As of January 2026, Air Samarkand operates the following aircraft:

Air Samarkand Fleet
| Aircraft | In service | Orders | Passengers |  |  | Notes |
| C | Y | Total |
| Airbus A321-200 | 2 | — | 12 | 182 | 194 |  |
| Airbus A330-300 | 2 | — | 36 | 227 | 263 | Previously operated by China Airlines.^{[citation needed]} |
| Total | 4 | — |  |  |  |  |

Air Samarkand operates a fully Airbus fleet, which is planned to expand to eight aircraft.

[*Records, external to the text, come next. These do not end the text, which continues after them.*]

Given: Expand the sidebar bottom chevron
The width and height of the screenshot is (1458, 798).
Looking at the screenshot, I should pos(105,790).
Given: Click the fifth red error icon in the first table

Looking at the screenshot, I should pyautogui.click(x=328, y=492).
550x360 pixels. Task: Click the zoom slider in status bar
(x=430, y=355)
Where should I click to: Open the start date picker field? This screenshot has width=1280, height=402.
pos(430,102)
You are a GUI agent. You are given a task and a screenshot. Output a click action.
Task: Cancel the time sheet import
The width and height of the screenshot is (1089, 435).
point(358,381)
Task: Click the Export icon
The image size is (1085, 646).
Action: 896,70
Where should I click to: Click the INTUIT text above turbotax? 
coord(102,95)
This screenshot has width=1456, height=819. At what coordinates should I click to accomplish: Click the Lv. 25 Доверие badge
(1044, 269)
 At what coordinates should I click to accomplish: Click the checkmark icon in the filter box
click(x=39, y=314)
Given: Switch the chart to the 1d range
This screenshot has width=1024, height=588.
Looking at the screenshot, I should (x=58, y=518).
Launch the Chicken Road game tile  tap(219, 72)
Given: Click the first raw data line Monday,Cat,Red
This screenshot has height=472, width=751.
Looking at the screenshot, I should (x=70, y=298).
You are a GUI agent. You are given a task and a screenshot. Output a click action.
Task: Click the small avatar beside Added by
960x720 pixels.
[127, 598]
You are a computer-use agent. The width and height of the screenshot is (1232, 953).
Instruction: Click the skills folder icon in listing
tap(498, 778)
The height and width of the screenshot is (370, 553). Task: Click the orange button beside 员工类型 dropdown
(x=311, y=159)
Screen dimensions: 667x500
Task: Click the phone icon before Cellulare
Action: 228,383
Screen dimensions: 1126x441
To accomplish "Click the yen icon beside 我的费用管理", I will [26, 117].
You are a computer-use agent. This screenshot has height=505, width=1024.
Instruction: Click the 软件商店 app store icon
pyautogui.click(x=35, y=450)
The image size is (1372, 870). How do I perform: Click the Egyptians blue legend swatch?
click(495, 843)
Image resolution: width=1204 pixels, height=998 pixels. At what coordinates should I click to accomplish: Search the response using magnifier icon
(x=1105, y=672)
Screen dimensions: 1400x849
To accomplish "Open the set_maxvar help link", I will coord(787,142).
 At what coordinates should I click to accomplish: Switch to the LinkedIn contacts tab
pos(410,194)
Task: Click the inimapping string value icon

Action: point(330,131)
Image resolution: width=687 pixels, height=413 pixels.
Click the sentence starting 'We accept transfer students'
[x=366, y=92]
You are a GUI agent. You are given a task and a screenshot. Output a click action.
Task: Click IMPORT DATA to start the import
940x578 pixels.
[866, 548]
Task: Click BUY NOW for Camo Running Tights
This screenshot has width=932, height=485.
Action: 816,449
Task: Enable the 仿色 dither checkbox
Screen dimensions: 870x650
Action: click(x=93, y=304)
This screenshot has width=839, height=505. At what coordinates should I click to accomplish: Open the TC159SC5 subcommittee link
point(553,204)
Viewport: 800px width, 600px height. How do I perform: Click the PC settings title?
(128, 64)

The Airbus A321neo was phased out in December 2025.

==Destinations==
Air Samarkand is planning significant expansion in its destinations alongside its fleet growth. The airline has announced its intention to operate flights to China, Indonesia, Malaysia, Turkey, and South Korea, as well as other potential destinations in Asia, Europe, and the Middle East.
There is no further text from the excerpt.